• [Problem to solve] Give the stretch of the records from the line that contains "Open the Side-by-side viewer dropdown" through the line that contains "(x=1193, y=49)", both included, as a JSON list of strings with one string per line and blank lines left out.

• [Provided records]
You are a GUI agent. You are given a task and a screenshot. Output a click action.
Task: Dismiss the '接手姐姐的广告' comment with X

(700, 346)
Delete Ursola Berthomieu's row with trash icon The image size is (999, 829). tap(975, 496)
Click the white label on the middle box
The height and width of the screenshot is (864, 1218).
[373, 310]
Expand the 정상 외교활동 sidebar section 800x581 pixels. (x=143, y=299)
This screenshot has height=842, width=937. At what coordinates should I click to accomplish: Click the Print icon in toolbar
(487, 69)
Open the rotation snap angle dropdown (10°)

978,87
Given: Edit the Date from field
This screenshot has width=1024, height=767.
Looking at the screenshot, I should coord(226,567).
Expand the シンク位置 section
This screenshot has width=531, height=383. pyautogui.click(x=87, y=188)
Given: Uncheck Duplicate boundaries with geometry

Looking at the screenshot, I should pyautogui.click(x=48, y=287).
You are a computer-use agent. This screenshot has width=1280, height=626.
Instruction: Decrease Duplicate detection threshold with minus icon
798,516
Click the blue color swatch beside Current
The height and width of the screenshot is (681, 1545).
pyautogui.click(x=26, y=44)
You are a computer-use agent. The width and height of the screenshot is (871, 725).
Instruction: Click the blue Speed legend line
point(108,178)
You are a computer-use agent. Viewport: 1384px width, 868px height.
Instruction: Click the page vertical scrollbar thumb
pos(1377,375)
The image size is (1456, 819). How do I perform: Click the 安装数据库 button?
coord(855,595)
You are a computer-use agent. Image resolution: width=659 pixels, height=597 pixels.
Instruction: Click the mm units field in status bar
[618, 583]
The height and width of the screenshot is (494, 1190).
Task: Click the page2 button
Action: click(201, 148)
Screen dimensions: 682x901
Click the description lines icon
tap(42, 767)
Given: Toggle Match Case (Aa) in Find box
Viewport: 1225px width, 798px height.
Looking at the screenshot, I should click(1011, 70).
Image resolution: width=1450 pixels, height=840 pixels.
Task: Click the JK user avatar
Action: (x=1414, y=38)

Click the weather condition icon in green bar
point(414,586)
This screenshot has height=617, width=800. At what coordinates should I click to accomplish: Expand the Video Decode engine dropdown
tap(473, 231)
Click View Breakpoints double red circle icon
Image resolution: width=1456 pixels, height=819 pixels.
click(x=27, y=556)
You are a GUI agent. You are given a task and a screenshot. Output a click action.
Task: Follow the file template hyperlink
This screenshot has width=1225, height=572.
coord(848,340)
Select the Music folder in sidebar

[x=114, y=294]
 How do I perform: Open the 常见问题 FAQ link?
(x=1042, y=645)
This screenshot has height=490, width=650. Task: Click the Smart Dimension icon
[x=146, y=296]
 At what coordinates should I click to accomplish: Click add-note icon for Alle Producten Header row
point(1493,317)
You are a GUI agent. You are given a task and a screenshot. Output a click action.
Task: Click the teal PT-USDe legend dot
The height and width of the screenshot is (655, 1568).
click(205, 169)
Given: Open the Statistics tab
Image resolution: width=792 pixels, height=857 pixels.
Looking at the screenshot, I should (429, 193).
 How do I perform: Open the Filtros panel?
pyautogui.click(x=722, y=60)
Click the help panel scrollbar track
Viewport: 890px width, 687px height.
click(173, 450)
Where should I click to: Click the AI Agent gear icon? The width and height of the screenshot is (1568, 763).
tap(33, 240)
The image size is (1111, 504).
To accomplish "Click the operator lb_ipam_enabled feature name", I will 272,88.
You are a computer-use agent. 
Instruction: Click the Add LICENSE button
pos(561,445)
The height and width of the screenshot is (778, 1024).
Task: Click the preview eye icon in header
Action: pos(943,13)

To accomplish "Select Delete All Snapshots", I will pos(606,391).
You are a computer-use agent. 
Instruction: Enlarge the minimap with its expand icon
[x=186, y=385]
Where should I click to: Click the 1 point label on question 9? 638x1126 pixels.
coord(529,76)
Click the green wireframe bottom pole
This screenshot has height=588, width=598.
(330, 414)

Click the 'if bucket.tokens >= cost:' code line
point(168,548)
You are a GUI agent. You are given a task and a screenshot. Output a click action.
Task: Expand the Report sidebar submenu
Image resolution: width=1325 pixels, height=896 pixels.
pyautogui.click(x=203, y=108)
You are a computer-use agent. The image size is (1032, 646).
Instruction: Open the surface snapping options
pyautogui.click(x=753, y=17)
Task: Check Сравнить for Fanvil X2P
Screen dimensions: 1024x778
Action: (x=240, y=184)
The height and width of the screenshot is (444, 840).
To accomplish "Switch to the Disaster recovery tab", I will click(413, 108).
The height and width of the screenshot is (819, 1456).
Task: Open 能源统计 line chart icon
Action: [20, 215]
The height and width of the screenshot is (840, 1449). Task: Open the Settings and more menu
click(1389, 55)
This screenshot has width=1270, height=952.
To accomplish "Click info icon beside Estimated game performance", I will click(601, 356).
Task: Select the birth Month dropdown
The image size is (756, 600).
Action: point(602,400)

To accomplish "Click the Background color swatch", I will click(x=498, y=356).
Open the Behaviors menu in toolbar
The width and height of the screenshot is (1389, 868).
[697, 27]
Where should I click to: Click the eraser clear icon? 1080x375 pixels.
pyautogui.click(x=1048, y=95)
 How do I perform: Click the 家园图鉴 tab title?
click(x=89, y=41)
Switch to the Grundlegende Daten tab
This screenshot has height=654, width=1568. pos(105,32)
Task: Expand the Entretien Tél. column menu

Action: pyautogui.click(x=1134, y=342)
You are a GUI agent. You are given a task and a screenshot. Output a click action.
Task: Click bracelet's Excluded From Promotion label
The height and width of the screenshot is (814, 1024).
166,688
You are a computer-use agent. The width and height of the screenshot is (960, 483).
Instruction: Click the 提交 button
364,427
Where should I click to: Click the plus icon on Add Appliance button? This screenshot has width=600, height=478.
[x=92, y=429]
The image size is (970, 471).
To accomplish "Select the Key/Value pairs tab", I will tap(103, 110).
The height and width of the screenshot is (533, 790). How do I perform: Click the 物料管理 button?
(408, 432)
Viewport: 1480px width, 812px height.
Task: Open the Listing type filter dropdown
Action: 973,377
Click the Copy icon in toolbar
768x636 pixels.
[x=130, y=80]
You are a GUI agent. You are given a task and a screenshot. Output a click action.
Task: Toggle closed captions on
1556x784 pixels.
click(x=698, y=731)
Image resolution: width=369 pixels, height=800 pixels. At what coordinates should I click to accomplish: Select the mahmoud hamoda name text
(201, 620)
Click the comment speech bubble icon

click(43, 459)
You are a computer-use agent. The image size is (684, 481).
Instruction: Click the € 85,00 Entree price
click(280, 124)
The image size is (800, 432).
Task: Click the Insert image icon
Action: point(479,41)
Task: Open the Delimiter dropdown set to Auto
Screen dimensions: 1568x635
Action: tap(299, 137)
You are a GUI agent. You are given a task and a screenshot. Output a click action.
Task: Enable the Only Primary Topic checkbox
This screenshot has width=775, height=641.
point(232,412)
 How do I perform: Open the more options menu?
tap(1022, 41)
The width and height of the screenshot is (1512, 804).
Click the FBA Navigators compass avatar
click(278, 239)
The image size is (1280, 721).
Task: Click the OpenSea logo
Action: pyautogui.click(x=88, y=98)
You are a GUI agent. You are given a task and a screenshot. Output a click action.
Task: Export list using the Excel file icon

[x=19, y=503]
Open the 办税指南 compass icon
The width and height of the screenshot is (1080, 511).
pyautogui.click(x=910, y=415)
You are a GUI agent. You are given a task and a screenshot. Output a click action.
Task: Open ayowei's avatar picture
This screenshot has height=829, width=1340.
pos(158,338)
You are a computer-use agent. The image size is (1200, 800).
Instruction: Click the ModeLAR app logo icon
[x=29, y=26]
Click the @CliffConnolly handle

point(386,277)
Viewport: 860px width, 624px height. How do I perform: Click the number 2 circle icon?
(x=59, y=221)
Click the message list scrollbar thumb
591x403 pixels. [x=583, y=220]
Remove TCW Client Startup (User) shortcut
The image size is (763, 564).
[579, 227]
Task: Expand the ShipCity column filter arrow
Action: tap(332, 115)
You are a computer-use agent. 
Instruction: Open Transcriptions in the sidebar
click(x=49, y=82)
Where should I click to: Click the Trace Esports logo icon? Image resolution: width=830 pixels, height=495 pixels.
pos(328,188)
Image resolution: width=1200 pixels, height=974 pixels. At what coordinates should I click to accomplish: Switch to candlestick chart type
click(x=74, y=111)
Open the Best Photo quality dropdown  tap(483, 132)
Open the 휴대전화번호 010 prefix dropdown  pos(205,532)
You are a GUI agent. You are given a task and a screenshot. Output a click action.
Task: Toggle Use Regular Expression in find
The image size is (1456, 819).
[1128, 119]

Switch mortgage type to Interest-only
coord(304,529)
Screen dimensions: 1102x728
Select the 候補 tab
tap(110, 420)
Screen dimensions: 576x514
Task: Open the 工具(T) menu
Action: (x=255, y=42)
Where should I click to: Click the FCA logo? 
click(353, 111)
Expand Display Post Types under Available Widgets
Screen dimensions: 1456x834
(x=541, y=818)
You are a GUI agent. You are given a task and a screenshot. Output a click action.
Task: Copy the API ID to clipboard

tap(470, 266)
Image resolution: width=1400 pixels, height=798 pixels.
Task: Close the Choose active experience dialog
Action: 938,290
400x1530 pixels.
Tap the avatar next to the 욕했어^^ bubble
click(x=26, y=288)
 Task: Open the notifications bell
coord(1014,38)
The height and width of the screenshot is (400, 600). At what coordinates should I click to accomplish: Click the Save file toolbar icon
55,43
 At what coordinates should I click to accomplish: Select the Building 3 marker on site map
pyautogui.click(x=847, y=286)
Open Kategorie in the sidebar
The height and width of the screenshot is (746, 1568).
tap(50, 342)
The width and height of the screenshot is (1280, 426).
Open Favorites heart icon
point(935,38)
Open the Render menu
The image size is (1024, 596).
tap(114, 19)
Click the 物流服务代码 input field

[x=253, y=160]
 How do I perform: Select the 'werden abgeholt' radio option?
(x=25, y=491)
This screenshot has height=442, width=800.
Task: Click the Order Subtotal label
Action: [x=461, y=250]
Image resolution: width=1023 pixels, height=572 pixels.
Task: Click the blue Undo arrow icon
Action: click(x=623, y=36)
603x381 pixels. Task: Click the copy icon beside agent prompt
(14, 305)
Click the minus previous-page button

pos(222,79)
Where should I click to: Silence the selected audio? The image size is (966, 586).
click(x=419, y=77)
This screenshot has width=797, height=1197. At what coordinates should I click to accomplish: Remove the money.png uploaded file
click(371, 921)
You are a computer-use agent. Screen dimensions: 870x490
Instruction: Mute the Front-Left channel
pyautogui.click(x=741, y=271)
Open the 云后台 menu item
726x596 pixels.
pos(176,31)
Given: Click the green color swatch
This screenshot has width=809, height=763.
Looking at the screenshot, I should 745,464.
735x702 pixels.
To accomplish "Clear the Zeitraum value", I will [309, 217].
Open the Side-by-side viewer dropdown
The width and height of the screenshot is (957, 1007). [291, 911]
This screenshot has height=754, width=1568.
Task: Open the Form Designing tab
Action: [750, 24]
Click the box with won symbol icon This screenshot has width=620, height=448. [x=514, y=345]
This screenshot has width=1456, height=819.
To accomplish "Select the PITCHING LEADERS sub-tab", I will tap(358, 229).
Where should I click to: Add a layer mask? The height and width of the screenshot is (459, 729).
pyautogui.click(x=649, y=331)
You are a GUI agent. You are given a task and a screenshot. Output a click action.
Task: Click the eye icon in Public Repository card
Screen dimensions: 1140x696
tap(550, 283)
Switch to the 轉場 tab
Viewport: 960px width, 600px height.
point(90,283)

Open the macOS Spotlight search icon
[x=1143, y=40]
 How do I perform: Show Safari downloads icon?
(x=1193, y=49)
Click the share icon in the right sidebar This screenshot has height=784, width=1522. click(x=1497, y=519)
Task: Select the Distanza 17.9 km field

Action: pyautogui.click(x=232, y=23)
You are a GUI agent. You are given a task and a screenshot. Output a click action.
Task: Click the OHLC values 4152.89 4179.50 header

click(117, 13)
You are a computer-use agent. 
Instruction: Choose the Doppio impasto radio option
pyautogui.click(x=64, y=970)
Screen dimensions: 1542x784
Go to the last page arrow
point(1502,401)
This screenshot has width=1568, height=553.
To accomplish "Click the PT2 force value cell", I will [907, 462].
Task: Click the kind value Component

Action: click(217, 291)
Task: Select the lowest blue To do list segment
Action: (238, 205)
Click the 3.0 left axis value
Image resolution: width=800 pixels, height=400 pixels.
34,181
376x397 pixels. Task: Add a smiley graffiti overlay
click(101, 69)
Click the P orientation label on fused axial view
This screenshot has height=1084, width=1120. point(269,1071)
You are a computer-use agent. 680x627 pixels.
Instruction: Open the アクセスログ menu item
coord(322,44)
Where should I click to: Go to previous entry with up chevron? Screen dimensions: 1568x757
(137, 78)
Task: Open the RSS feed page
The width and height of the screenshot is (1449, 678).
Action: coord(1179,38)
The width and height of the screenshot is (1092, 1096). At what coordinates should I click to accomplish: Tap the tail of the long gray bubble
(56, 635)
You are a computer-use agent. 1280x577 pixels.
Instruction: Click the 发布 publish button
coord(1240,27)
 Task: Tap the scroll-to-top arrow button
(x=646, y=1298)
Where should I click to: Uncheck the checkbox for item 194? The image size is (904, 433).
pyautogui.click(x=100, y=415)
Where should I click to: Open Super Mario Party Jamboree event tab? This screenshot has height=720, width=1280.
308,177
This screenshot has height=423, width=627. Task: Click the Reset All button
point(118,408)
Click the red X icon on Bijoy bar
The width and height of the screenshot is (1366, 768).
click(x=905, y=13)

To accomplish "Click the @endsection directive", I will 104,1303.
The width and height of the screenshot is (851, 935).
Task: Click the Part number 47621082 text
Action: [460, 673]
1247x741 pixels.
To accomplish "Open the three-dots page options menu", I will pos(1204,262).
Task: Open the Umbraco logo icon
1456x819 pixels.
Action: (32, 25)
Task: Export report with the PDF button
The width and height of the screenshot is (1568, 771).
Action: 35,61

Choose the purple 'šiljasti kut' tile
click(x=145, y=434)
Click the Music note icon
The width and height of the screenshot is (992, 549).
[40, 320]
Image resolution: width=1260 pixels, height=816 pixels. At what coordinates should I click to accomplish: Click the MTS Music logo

• [Answer to this exercise]
[
  "Open the Side-by-side viewer dropdown",
  "The width and height of the screenshot is (957, 1007). [291, 911]",
  "This screenshot has height=754, width=1568.",
  "Task: Open the Form Designing tab",
  "Action: [750, 24]",
  "Click the box with won symbol icon This screenshot has width=620, height=448. [x=514, y=345]",
  "This screenshot has width=1456, height=819.",
  "To accomplish \"Select the PITCHING LEADERS sub-tab\", I will tap(358, 229).",
  "Where should I click to: Add a layer mask? The height and width of the screenshot is (459, 729).",
  "pyautogui.click(x=649, y=331)",
  "You are a GUI agent. You are given a task and a screenshot. Output a click action.",
  "Task: Click the eye icon in Public Repository card",
  "Screen dimensions: 1140x696",
  "tap(550, 283)",
  "Switch to the 轉場 tab",
  "Viewport: 960px width, 600px height.",
  "point(90,283)",
  "Open the macOS Spotlight search icon",
  "[x=1143, y=40]",
  " How do I perform: Show Safari downloads icon?",
  "(x=1193, y=49)"
]